In a well banked economy, it is hard to imagine a return to cash. Prof. Cintra elaborates on the slim possibility of “return to cash” as follows:
Likewise, how can anyone imagine that payments for all purchases and sales made in all the markets of the world could ever be made in cash? Would it make financial sense to anyone to make payments to suppliers and services at the cashier’s windows of the various commercial establishments, just to save a (small BTT) charge on the transaction? What would be the additional transaction cost of choosing to pay in cash? Security, physical displacement, transportation, opportunity cost for time spent in manual payment, and many other reasons would imply a significantly higher marginal transactions cost compared to the tax saving. Such a choice would mean the rejection of all present-day progress and a return to economic pre-history. Therefore, it is difficult to imagine that this scenario would occur.

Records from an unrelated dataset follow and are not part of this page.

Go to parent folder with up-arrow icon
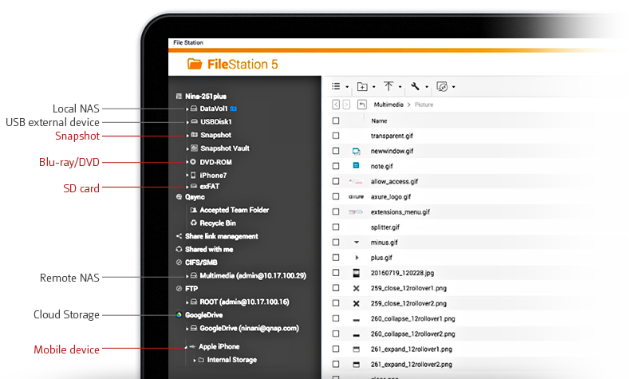 pyautogui.click(x=362, y=105)
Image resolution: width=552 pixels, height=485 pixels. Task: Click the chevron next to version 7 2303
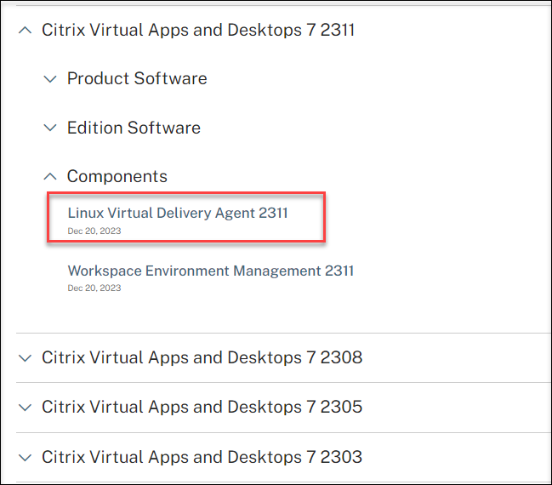(24, 458)
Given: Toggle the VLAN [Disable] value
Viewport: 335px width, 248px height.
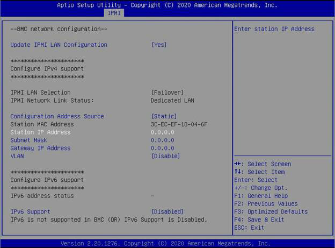Looking at the screenshot, I should (x=165, y=156).
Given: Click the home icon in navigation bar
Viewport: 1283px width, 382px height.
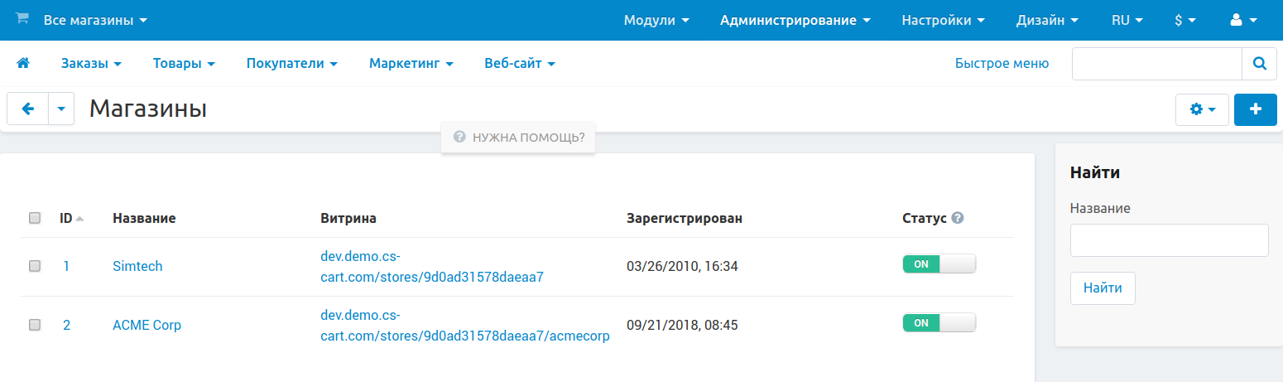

The problems and challenges of cash economy are highlighted in Section 2.2. To meet this challenge, ArthaKranti BTT Proposal has as its integral part the withdrawal of higher currency notes as well as the removal of legal protection for cash transactions above certain specified value. With these changes India will indeed leap-frog into the modern era, comparable with other developed nations.
Another possible related objection could be the use of more modern instruments like eCash to escape such a tax. Prof. Feige writes about such a possibility as well as the most appropriate response to such a threat. He states:
·Every tax can be avoided and evaded (in theory). The question is, at what cost? Technological innovations such as the creation of anonymous forms of E-cash (digital cash) that represent a private digital substitute for the government’s present monopoly of issuing currency can raise collection problems even for an APT system. Such E-cash could cumulate and simply be transferred from party to party without returning frequently to the banking system. If anonymous private digital cash is permitted to substitute freely for government paper currency, it can function as a tax evasion vehicle.
Private digital cash also deprives taxpayers of annual seigniorage earnings of the Federal Reserve that are now returned to the US Treasury. Given these concerns it behoves the government to issue its own E-cash that would benefit from the natural network externalities that now accrue to paper legal tender. Under the APT system, the creation of private inside money designed to evade taxes would be illegal and treated as would be any attempt to counterfeit legal tender.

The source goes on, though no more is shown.